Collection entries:

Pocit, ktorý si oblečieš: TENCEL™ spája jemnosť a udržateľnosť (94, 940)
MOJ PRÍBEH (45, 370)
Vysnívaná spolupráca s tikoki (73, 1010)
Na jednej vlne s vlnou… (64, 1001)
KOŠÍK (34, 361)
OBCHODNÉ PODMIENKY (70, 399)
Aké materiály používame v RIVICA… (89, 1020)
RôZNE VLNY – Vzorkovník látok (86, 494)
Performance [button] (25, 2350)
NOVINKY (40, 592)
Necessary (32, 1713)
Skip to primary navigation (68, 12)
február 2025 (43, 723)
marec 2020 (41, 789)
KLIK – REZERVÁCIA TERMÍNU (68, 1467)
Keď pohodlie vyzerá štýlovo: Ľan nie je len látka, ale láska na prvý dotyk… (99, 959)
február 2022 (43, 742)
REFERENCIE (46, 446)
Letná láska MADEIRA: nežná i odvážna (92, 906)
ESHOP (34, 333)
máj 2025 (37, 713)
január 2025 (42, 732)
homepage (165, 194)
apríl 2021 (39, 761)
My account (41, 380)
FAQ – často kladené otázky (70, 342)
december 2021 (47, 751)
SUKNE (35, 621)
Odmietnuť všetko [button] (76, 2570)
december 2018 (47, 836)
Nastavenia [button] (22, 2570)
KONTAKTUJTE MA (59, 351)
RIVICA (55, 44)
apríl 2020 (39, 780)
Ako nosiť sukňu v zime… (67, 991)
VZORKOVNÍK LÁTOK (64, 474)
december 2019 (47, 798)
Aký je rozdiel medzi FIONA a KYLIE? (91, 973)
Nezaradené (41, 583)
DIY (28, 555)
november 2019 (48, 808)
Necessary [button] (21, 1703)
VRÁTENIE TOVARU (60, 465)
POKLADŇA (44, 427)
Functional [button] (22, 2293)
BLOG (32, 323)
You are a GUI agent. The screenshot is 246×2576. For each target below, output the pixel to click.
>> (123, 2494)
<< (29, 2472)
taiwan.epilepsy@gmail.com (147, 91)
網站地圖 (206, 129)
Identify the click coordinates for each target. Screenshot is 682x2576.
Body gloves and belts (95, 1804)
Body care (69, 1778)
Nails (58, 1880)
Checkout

■ **Your assignment**:
Write out all of the entries above, exactly and in full.

■ **Output for this task**:
Pocit, ktorý si oblečieš: TENCEL™ spája jemnosť a udržateľnosť (94, 940)
MOJ PRÍBEH (45, 370)
Vysnívaná spolupráca s tikoki (73, 1010)
Na jednej vlne s vlnou… (64, 1001)
KOŠÍK (34, 361)
OBCHODNÉ PODMIENKY (70, 399)
Aké materiály používame v RIVICA… (89, 1020)
RôZNE VLNY – Vzorkovník látok (86, 494)
Performance [button] (25, 2350)
NOVINKY (40, 592)
Necessary (32, 1713)
Skip to primary navigation (68, 12)
február 2025 (43, 723)
marec 2020 (41, 789)
KLIK – REZERVÁCIA TERMÍNU (68, 1467)
Keď pohodlie vyzerá štýlovo: Ľan nie je len látka, ale láska na prvý dotyk… (99, 959)
február 2022 (43, 742)
REFERENCIE (46, 446)
Letná láska MADEIRA: nežná i odvážna (92, 906)
ESHOP (34, 333)
máj 2025 (37, 713)
január 2025 (42, 732)
homepage (165, 194)
apríl 2021 (39, 761)
My account (41, 380)
FAQ – často kladené otázky (70, 342)
december 2021 (47, 751)
SUKNE (35, 621)
Odmietnuť všetko [button] (76, 2570)
december 2018 (47, 836)
Nastavenia [button] (22, 2570)
KONTAKTUJTE MA (59, 351)
RIVICA (55, 44)
apríl 2020 (39, 780)
Ako nosiť sukňu v zime… (67, 991)
VZORKOVNÍK LÁTOK (64, 474)
december 2019 (47, 798)
Aký je rozdiel medzi FIONA a KYLIE? (91, 973)
Nezaradené (41, 583)
DIY (28, 555)
november 2019 (48, 808)
Necessary [button] (21, 1703)
VRÁTENIE TOVARU (60, 465)
POKLADŇA (44, 427)
Functional [button] (22, 2293)
BLOG (32, 323)
You are a GUI agent. The screenshot is 246×2576. For each target below, output the pixel to click.
>> (123, 2494)
<< (29, 2472)
taiwan.epilepsy@gmail.com (147, 91)
網站地圖 (206, 129)
Identify the click coordinates for each target. Screenshot is 682x2576.
Body gloves and belts (95, 1804)
Body care (69, 1778)
Nails (58, 1880)
Checkout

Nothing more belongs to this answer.